Ever since I moved away from home I’ve longed for old-fashioned pie cherries, the sour kind, not the sweet. After much tribulation, due to heavy clay soil mainly, I finally managed to get a couple of Northstar cherry trees to actually grow in my backyard. A late frost robbed me of any fruit last year but this year my trees have quite a bit. Knowing that birdies love the cherries as much as I, I netted my trees. Without any major injury to myself I might add, which is amazing since a ladder was involved. Alas, the birdies seem determined to get to my trees anyway and the score thus far is 3 birdies released from the netting, 2 birdie corpses. While the neighbor’s cat is thrilled with my little backyard birdie booby trap I’m not so much. I’ve hung strips of aluminum foil on the outside of the netting and do spot checks as often as I can but I’m not sure this is helping. Anyone got any ideas on how I can avoid any more avian sacrifices on my conscience?

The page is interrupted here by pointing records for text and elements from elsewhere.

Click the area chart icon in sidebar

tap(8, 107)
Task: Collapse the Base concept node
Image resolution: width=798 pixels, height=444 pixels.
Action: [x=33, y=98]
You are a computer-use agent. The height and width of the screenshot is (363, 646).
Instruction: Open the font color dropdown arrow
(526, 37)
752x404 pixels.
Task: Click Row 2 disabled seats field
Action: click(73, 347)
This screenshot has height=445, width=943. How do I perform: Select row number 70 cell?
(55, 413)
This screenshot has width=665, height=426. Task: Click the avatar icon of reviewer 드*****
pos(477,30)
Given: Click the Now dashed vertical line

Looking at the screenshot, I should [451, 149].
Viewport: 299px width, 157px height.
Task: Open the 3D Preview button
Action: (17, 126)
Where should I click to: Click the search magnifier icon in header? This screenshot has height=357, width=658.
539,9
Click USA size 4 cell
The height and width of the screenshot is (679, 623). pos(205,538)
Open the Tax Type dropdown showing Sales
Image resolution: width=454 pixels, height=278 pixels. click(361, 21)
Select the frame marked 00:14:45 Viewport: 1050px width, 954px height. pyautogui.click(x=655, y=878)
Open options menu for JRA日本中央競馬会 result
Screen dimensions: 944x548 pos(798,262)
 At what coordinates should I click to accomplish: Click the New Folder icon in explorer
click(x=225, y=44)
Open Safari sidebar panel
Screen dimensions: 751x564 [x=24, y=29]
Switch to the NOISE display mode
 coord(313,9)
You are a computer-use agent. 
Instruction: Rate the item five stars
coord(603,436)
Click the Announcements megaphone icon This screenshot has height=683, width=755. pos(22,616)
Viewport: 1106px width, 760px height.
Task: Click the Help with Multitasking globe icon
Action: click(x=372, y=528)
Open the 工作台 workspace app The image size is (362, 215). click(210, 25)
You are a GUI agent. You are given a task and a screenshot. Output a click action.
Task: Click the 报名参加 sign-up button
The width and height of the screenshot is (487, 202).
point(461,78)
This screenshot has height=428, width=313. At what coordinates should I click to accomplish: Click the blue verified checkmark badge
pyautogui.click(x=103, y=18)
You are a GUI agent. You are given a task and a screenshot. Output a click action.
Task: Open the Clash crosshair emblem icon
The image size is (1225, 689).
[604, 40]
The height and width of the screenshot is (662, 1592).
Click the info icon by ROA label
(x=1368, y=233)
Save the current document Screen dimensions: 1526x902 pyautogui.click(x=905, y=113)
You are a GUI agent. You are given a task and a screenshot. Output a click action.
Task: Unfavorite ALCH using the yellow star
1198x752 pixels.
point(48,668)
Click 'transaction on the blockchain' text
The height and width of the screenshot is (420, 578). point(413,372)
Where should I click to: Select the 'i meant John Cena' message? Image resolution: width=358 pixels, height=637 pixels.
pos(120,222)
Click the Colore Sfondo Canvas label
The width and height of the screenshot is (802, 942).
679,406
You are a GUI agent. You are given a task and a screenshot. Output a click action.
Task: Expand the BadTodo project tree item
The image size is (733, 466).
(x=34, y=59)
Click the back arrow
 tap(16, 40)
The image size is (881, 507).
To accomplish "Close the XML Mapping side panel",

And a somewhat related question, how do you tell when sour cherries are ripe? Besides asking the birdies I mean, I don’t think they’re talking to me anymore.

I don’t know how big your cherry trees are, but my grandparents had a Northstar that was full size (maybe 20 feet high?). There were more cherries on it than they and the birds together could handle; every summer they picked about twenty quarts and declared themselves finished. Are you sure that the birds are going to strip all of the fruit?

Maybe just hang tinfoil on the tree itself, instead of netting it.

I know you can order something that looks like a mesh tablecloth looking netting that you throw over the tree–the birds can only get to the cherries on the extreme outside of the tree, there’s still plenty of cherries further in. Check out gardening catalogues.

I always leave out some detail or other in these things. I should have mentioned that these are dwarf trees. If I don’t net then I’ll get bupkiss. Maybe a finer mesh would help prevent the birdies getting stuck though.